Coins 'N Things
- Company type: Private
- Industry: Wholesale trade
- Founded: 1973
- Headquarters: Bridgewater, Massachusetts, United States of America
- Key people: Mark L. Oliari
- Products: Precious metals
- Revenue: $6.5 billion
- Number of employees: 50
- Website: www.cnt.us

= Coins 'N Things =

Coins 'N Things, also known as CNT Inc., is a privately held, family-controlled business in Bridgewater, Massachusetts, that was established as a retail shop for coin collectors and is now the largest wholesale vendor of gold in the United States.

==History==
Coins 'N Things was started in 1973 by Louis Oliari, an engineer and coin collector. His teenaged son Mark had also become deeply engaged in coin collecting, and the father thought that if he indulged his son's hobby interest by operating a small storefront coin trading shop, Mark would eventually "get bored" with the hobby and "get [it] out of [his] system.” However, after high school, Mark Oliari went to work in the business full-time and later his father left his corporate job to join him.

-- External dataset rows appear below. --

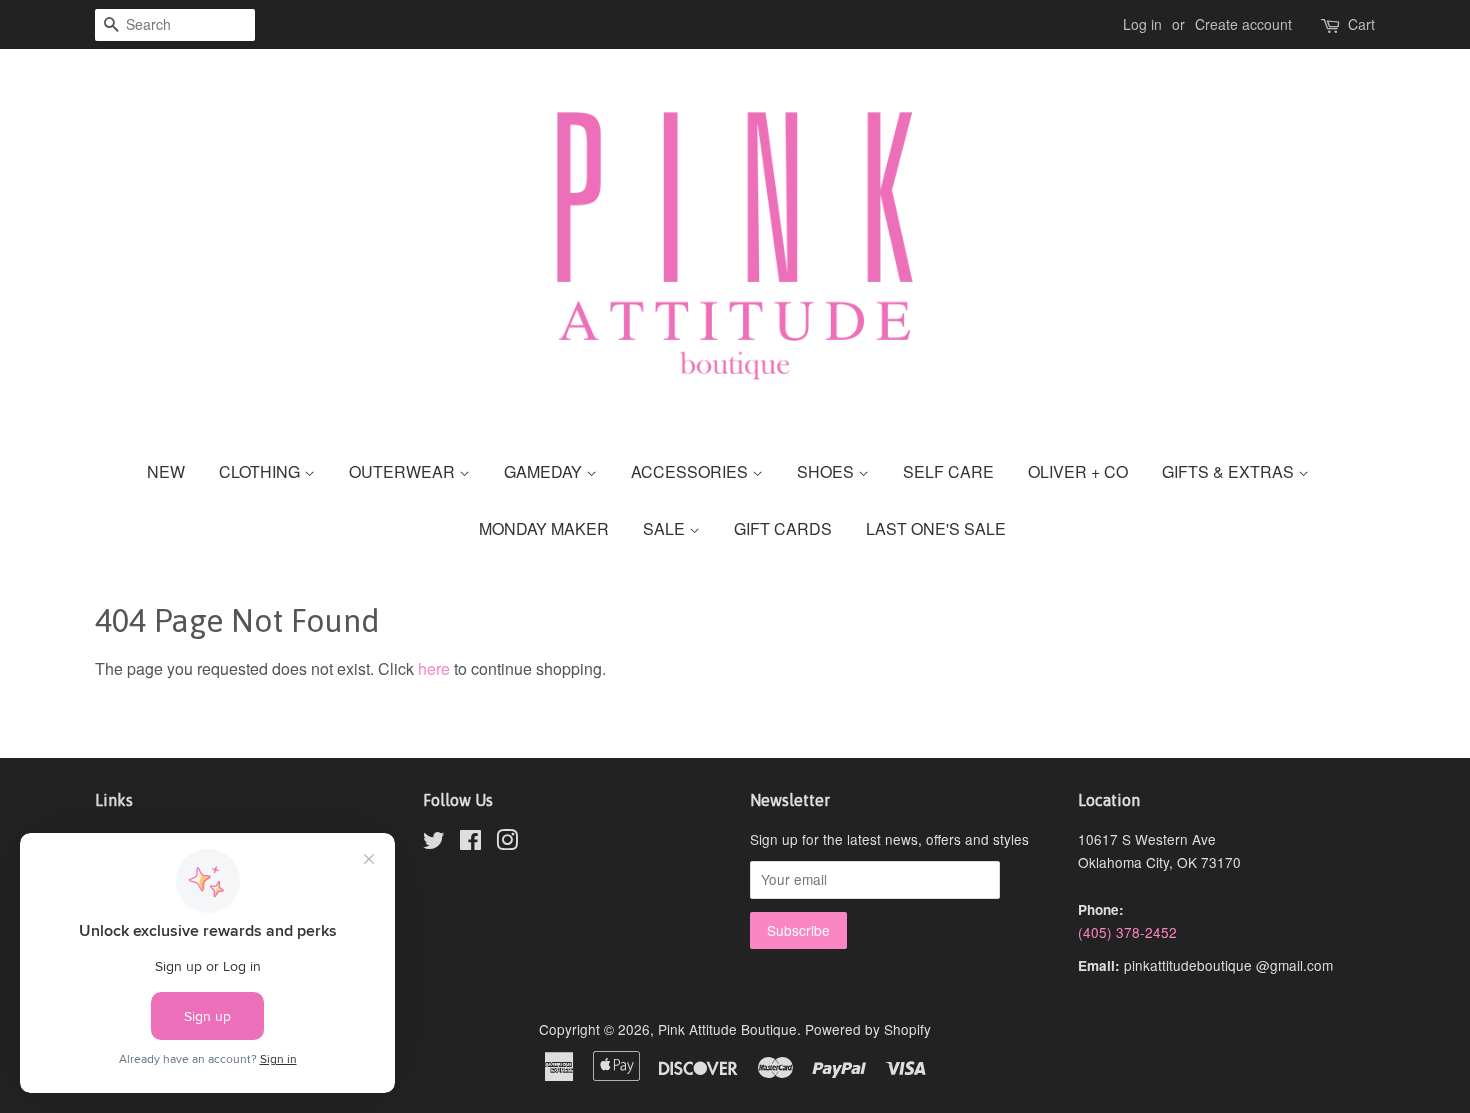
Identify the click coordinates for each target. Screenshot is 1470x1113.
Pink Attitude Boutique (727, 1029)
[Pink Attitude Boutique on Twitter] (434, 843)
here (434, 668)
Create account (1243, 24)
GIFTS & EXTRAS (1230, 471)
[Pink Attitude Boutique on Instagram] (507, 843)
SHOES (827, 471)
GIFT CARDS (783, 528)
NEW (166, 471)
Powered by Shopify (868, 1029)
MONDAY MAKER (544, 528)
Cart (1361, 24)
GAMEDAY (545, 471)
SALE (666, 528)
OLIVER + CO (1078, 471)
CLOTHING (261, 471)
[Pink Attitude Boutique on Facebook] (470, 843)
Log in (1142, 24)
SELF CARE (948, 471)
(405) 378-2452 (1127, 932)
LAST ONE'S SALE (936, 528)
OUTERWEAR (404, 471)
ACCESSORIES (691, 471)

Some time after both Oliaris had started working in the business full-time, Coins ’N Things entered the wholesale metals market. While Louis Oliari preferred the retail coin business, Mark Oliari enjoyed trading gold with investors, jewelers, and businesses that needed gold as a raw material. As the wholesale business grew, it began to attain the reputation and financial stature needed to be a leader in that industry. In 2002, the United States Mint approved Coins 'N Things to become one of 11 businesses worldwide authorized to buy American Eagle silver bullion coins for distribution; at that time, qualifications for that authorization included a substantial retail customer base and net worth of at least $5 million.

After his father's death in 2008, Mark Oliari closed the retail shop to focus exclusively on metals trading. A line of credit from Wells Fargo provided the financial resources needed to pursue U.S. government business on a large scale. In 2010 the business obtained approval to sell gold to the U.S. federal government.

In fiscal year 2011, the company became the U.S. federal government's largest supplier of precious metals, with government gold sales that accounted for about half of the $3.8 billion in contracts to supply silver and gold to the United States Mint during the year. Coins 'N Things ranked number 39 on the list of the top 100 contractors of the U.S. federal government for that same fiscal year, with $1.89 billion in obligations from the government, all from the Treasury Department. It was the single largest contractor to the Treasury Department and the largest gold vendor in the U.S.

==Revenue==
The business has about 50 employees, including Mark Oliari, his wife Patty, and three children. There are no outside investors. As of 2011, estimated annual revenue was $6.5 billion. The company does not report its net revenues or profits, but Mark Oliari told news media that it retains about 0.25% of the value of transactions involving private customers and a bit less from sales to the government. Gold is obtained from producers in the United States and Canada, with about 40% coming from a refinery owned by the Canadian government.